* _What the task asks_
Find the lines of the listing that contain the string "Service", and return them.

━━━ Extracted records

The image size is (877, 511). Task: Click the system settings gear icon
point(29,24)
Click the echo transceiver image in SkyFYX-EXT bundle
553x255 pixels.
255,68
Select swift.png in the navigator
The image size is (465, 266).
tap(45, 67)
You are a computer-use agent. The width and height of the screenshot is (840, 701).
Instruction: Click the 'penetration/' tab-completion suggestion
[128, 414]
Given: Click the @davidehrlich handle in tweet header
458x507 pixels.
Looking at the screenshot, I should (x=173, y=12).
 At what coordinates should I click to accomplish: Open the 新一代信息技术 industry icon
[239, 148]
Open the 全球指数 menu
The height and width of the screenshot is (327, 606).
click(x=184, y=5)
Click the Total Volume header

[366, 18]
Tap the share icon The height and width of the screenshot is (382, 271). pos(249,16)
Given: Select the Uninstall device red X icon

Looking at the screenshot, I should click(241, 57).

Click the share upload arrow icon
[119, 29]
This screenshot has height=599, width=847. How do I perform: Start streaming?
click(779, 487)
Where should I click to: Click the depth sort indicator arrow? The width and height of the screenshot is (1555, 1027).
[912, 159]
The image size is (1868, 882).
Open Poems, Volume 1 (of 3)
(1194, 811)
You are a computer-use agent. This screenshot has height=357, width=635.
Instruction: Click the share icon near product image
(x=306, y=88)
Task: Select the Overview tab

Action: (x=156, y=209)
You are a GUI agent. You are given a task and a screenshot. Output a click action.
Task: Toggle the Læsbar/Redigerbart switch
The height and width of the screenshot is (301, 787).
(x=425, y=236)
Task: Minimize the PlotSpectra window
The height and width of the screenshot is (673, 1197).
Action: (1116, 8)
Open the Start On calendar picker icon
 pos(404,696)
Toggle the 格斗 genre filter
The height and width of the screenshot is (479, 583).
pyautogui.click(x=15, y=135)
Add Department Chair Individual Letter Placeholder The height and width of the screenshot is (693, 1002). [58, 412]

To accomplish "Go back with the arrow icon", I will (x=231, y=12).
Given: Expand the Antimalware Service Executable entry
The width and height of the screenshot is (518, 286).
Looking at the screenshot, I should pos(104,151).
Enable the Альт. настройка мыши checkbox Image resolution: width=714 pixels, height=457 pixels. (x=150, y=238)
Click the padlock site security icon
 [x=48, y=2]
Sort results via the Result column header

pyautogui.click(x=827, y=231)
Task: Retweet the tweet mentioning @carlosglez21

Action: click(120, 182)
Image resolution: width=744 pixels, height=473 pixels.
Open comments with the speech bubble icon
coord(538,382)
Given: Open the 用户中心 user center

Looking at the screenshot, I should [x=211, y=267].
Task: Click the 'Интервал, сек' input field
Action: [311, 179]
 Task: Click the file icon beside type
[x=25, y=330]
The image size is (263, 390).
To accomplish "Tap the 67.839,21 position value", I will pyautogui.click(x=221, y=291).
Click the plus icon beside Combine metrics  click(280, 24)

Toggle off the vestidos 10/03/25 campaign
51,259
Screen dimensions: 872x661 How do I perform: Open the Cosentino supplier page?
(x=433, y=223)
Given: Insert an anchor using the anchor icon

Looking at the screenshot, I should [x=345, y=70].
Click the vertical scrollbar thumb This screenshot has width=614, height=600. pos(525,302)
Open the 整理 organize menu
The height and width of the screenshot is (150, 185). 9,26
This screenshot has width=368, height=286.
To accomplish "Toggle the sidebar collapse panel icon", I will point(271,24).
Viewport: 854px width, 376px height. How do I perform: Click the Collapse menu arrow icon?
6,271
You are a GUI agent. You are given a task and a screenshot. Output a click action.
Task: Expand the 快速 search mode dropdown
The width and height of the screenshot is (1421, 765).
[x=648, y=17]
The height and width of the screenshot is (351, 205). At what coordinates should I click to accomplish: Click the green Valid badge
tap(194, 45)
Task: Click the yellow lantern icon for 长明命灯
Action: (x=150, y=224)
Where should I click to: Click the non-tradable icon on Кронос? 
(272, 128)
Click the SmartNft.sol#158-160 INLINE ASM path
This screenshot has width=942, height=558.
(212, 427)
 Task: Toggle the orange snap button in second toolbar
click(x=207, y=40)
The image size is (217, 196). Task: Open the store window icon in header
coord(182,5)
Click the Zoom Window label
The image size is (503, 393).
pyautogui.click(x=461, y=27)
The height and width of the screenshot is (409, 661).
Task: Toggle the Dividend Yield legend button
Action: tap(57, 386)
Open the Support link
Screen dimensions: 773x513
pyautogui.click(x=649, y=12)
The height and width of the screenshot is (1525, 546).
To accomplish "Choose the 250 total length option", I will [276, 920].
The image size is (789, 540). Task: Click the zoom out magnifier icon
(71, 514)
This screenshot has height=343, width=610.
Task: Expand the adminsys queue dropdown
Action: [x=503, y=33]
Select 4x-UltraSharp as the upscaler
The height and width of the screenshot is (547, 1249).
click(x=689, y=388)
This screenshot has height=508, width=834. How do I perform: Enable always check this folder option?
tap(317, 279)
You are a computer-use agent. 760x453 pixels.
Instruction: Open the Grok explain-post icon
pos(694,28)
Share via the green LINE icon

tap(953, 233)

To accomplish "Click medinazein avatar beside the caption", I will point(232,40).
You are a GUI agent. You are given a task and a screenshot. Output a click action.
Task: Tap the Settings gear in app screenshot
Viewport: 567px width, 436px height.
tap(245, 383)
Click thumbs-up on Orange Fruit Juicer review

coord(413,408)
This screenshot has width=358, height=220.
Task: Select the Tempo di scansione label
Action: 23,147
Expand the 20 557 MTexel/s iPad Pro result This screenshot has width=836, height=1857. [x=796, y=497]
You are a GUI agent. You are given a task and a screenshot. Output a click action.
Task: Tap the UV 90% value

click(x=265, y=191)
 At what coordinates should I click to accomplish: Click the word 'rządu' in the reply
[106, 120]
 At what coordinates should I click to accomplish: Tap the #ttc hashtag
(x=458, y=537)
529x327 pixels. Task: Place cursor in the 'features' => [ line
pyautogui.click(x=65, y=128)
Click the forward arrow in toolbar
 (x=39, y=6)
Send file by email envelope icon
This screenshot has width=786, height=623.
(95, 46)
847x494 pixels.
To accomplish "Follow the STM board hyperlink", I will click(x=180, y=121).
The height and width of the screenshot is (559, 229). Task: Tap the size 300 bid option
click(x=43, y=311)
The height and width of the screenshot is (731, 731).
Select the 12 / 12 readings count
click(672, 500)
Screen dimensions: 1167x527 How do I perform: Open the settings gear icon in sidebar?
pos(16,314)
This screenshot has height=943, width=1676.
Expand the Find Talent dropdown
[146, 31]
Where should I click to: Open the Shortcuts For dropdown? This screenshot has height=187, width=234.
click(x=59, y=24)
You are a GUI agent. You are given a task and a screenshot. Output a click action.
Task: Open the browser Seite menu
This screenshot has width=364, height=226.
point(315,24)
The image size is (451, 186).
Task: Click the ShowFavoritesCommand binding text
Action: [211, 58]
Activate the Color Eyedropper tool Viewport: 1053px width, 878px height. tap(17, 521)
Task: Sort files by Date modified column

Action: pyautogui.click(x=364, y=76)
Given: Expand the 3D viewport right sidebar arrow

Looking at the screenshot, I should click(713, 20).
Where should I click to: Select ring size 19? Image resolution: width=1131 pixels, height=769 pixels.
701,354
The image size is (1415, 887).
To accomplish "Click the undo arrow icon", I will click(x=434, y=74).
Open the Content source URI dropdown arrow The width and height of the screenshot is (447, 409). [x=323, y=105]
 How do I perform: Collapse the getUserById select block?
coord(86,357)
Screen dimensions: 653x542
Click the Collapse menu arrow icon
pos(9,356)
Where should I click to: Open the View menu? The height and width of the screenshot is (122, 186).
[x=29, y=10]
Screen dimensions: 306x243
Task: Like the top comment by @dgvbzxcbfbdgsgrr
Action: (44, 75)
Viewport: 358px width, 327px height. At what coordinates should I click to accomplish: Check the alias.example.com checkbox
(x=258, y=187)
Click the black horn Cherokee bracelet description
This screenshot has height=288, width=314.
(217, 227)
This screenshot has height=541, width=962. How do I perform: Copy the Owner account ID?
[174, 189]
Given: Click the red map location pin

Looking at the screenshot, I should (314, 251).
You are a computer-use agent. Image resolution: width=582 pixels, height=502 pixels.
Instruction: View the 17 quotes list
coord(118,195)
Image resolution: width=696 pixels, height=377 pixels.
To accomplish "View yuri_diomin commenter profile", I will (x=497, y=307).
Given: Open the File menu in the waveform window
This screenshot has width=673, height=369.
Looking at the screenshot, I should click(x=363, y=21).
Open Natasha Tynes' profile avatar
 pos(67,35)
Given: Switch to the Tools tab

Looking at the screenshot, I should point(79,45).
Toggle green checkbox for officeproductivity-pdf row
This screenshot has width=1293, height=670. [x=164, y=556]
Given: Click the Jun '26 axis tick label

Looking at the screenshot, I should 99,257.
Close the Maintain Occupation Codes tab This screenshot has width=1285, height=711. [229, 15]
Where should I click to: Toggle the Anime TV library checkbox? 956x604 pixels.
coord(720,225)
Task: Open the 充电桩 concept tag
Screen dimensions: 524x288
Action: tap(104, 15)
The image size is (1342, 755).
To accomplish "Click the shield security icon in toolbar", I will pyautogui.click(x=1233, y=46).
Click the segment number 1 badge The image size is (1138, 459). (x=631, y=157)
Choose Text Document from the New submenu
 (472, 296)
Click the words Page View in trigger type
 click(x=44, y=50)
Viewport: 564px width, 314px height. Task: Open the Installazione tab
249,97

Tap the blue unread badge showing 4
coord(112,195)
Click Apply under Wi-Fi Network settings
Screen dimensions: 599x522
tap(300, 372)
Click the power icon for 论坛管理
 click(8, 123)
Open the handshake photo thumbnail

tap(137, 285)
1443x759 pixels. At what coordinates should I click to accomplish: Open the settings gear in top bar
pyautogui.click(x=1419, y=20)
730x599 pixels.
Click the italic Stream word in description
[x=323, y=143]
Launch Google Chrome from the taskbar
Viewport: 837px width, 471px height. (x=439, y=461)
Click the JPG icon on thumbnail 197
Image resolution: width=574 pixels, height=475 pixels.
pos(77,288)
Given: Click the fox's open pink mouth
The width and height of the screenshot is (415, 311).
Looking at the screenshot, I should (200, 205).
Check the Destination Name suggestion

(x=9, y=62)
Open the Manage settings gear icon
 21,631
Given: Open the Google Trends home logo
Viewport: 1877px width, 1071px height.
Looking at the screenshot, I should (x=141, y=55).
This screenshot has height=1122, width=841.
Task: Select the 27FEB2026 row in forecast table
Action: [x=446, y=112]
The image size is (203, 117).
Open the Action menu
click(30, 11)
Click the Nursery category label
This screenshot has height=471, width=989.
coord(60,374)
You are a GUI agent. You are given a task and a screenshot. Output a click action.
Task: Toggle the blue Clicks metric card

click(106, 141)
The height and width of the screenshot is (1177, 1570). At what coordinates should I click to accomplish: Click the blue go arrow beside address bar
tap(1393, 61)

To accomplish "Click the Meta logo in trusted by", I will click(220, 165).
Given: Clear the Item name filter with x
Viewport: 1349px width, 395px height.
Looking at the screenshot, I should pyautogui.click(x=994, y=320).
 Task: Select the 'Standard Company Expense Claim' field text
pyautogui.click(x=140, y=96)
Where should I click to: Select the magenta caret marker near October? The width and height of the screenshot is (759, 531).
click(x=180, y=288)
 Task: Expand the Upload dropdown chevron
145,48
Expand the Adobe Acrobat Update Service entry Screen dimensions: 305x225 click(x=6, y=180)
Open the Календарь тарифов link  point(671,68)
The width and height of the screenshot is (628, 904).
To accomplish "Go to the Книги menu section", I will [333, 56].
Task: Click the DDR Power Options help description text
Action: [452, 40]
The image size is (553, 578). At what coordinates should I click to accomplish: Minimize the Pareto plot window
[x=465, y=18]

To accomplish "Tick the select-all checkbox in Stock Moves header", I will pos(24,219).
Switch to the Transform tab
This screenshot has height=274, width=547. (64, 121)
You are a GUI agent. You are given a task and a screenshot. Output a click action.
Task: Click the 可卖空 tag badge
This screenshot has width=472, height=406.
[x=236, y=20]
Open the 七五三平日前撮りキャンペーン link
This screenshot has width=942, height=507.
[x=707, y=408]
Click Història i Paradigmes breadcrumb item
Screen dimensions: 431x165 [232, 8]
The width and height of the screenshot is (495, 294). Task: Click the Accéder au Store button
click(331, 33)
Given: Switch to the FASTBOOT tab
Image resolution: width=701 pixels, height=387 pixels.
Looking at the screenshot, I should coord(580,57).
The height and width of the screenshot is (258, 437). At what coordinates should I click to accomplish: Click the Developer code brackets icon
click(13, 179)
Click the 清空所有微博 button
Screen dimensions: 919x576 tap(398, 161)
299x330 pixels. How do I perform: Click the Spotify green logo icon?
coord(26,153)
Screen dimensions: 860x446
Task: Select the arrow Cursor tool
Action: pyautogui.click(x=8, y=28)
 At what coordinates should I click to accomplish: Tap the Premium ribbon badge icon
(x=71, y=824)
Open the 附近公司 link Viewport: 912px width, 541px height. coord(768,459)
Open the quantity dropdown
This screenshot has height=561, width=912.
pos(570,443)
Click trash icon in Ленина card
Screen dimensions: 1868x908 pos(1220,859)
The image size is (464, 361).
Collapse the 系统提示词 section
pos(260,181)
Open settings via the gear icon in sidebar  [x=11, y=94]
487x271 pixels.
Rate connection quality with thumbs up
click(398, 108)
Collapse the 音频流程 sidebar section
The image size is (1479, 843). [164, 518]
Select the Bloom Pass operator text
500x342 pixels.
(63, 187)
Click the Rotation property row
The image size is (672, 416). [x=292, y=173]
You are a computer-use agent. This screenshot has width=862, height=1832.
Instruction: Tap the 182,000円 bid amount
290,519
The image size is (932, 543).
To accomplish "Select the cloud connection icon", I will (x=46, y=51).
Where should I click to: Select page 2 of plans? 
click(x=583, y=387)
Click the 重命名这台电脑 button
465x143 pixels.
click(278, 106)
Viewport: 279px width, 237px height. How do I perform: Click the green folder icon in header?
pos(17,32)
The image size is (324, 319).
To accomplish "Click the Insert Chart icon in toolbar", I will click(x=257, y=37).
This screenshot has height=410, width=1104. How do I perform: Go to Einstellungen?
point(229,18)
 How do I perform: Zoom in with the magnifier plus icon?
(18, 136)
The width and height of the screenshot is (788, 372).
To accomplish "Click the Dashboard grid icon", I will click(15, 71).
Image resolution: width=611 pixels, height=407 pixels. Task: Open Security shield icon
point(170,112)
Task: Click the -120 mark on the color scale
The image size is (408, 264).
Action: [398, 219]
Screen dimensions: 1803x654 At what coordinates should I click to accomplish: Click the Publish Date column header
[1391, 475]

━━━━━━

* _Finished exercise_
Given: Expand the Antimalware Service Executable entry
Expand the Adobe Acrobat Update Service entry Screen dimensions: 305x225 click(x=6, y=180)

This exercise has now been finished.